The chances of a negative outcome for the June quarter GDP have risen with the surprisingly large fall in the value of construction work done in the three months to June.
The figures, from the Australian Bureau of Statistics, are the first significant set of figures that feed directly into the national accounts for the June quarter and 2018-19 to be released on Wednesday of next week.
Later today the private Capex data from the ABS will be released and will mesh with yesterday’s figures to present a solid picture of spending and investment in the quarter – and another look at investment intentions for the 2019-20 financial year.
The value of construction work completed in the three months to June slumped a seasonally adjusted 3.8% to $48.78 billion in seasonally adjusted chain volume terms, making the decline from the same quarter in 2018 11.1%.
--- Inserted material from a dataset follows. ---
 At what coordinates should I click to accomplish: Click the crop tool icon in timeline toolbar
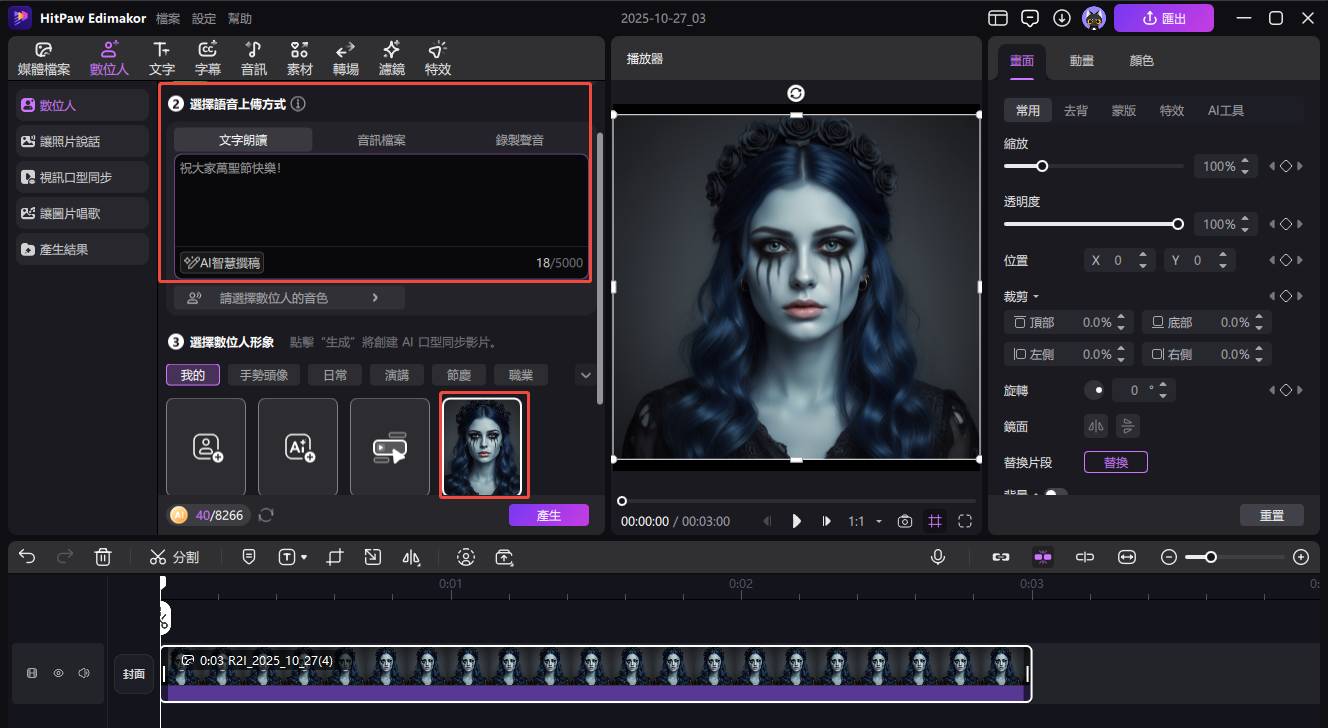point(335,557)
Economists had been forecasting a fall of 1%, so the bigger than expected slide has forced them to now start wondering if the flow-through impact into the national accounts and GDP reading will be greater than expected.
Weakness was seen across all categories, led by a 6.6% plunge in the value of the non-residential building. Residential and engineering work also softened, down 5.1% and 1.1% respectively.
During the June 2019 quarter, Western Australia was the only state to see an increase in construction activity (+1.4%). The largest reduction in construction work affected the ACT (-13.1%), followed by the Northern Territory (-12.3%) and Queensland (-6.0%). There were also declines in South Australia (-4.8%), Victoria (-4.4%), Tasmania (-4.1%) and New South Wales (-1.9%).
Westpac Bank senior economist Andrew Hanlan said the disappointing construction update is a “material negative for second quarter (Q2) GDP.”
“With the construction sector representing around 13 percent of the economy this result will dent Q2 GDP, potentially in the order of 0.4 percentage points depending upon how these quarterly partials flow through to the national accounts estimates,” he said in a note.
Mr. Hanlan said the drop in construction activity over the past year reflects the downturn in the home building cycle, a pull-back in public works and a further winding down of private infrastructure activity, primarily in the mining sector.
He also thinks the drag on economic growth from weakening residential construction still has further to run year.
We have already had the retail sales data for June and the estimated growth in retail volumes for the quarter (the key measure so far as the national accounts are concerned). Retail volumes didn’t grow in the three months to June, an unchanged reading from the March quarter.
Over the year to June, volumes grew by around 0.3%, which was the weakest financial growth in 30 years, a pointer to another low estimate for household consumption in the national accounts.